Только простаки могли считать Джованни Беллини наивным предшественником Рафаэля или, тем паче, Тициана, еще не знающим и не умеющим того, что было ведомо им. Все его образы были полны многозначительного смысла, были отмечены особенной глубиной и даже некоторой таинственностью. Беллини и еще один художник, Чима де Канельяно, совершенно затмили в сознании Врубеля тех, которые испокон веков воплощали самое понятие венецианской живописи в ее высших достижениях, — Тициана и Веронезе. «Беллини и Тинторет мне страсть как нравятся, — писал он Савинскому. — Первый несравненно выше на почве, реален (я не видел еще так чудно нарисованного и написанного тела, как его Себастьян), и отношения даже у него лучше, чем у Тинторета. Не знаю, почему мне Тинторет нравится более Веронеза. А лучше всех — Беллини. Он мне напоминает твою программу. Может, я вздор вру?»
В следующем письме Савинскому же он вносит добавления и поправки: «А Тинторетто „Чудо Св. Марка“ — ковер, а Чима и Беллини с глубиной».

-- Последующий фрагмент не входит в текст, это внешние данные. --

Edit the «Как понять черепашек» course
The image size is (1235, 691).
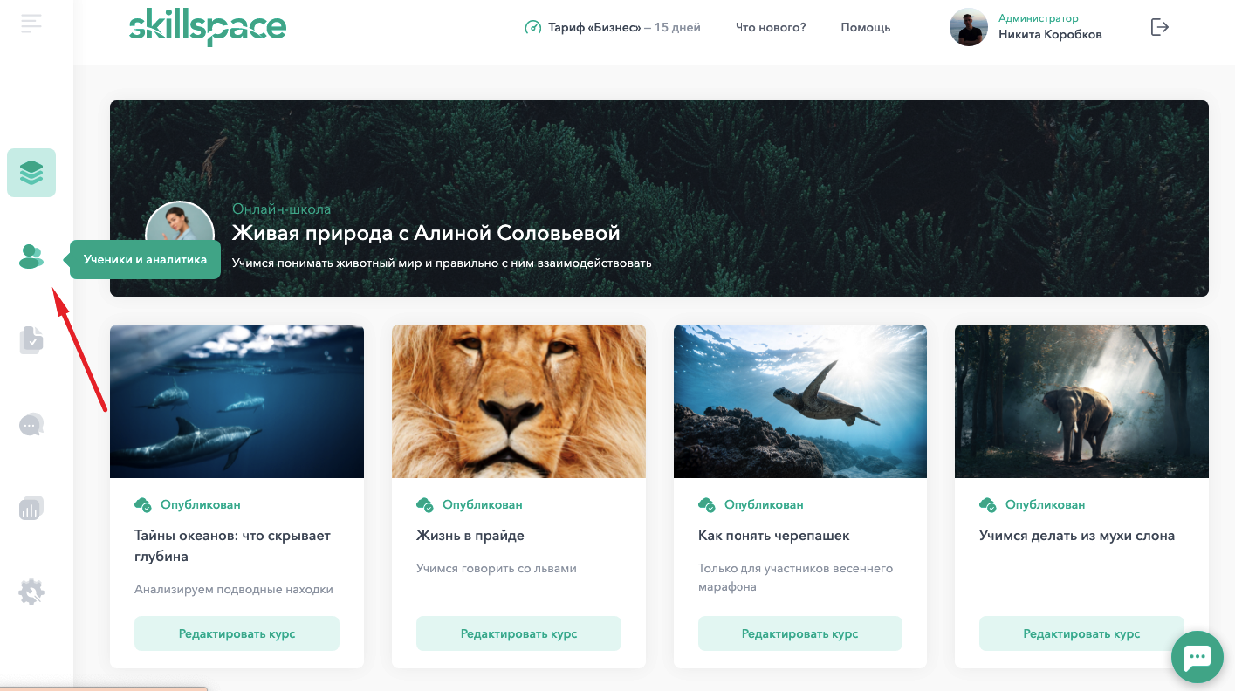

Несколько мостиков через каналы, несколько поворотов по узким улочкам — и Врубель оказывался в церкви Сан Дзакария. В этой церкви он и встретился с поразившей его мадонной Джованни Беллини: Мария с младенцем на возвышении, а на ступенях у трона — музицирующий ангел, по сторонам: слева — святая Екатерина и святой Петр, справа — Мария Магдалина и Иероним. В ней удивительным образом соединилось божеское и человеческое. Поражала не только живопись — цветные тени, мягкий сияющий свет, сдержанная звучность колорита. Рядом с классической строгостью, просветленной углубленностью и простотой этого произведения как-то поблекла в сознании Врубеля знаменитая «Ассунта» Тициана. Закинутое страстное лицо Богоматери с ее устремленностью ввысь, к небу, со всей «гудящей» праздничностью колорита — все это показалось теперь внешним. Обогащая византийскую отвлеченную духовность живым чувством, но в чем-то и сохраняя ее, Беллини в своей мадонне создал воплощение той идеальной жизненности, о которой Врубель мечтал, еще увидя произведения Рафаэля (их воспроизведения и копии) во время празднования в Академии художеств, и к которой стремился, исполняя этюд натурщицы в обстановке «Ренессанса», и которую смутно чувствовал в древних фресках и мозаиках в Киеве.